Module-implied: audio recording, SMS/contact/call-log/calendar collection, GPS/cell collection, camera capture, call interception, and exploit/root execution. The ABI and permissions support these capabilities, and public reporting attributes them to Hermit, but the collectors are not present in the first-stage APKs analyzed here.

The dropper code contains no first-party AudioRecord/MediaRecorder, SMS content provider, contacts/call-log collector, or camera API collector. The only LocationManager references are relocated AndroidX AppCompat code, not surveillance logic.

Detection opportunities

Durable anchors are the traits that survived both builds:

  • com.android.apn.common.Module, ModuleDelegate, and Module.Events
  • DexClassLoader modules loaded from a private m/ directory, followed by source artifact deletion
  • embedded stage-2 com.android.ep
  • XOR key family around axelan for the control/config channel
  • stage-2 AES/RSA/HMAC envelope
  • cid=105448, nid=666
  • combined AccessibilityService, NotificationListenerService, and MediaProjection handling

Rotated indicators are still useful for blocking known samples, but should not become family signatures: package names, C2 IP and port, certificate pins, Firebase project values, native library names, and build-specific UUID keys.

Limitations

This analysis does not include recovered runtime modules. Capability claims are therefore separated into built-in, module-implied, framework-support, and permission-only categories in the evidence repository.

The 2023 and 2024 dates come from internally consistent APK and signature timestamps. They are credible and monotonic with the version numbers, but ZIP timestamps are forgeable. Treat them as evidence, not proof.

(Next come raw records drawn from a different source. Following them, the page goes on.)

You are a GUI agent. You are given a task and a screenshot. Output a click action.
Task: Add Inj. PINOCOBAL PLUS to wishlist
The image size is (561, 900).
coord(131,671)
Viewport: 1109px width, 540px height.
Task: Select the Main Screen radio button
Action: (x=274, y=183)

The ISP cooperation delivery detail comes from public reporting. The on-device evidence in these samples is the Italian telecom lure configuration.

Closing

Hermit’s most useful research surface is not any one IOC. It is the framework design: a thin Android dropper, a stable module ABI, privileged service objects brokered through the core, and module artifacts deleted after loading. That is the part defenders can hunt for after package names, C2 endpoints, and keys rotate.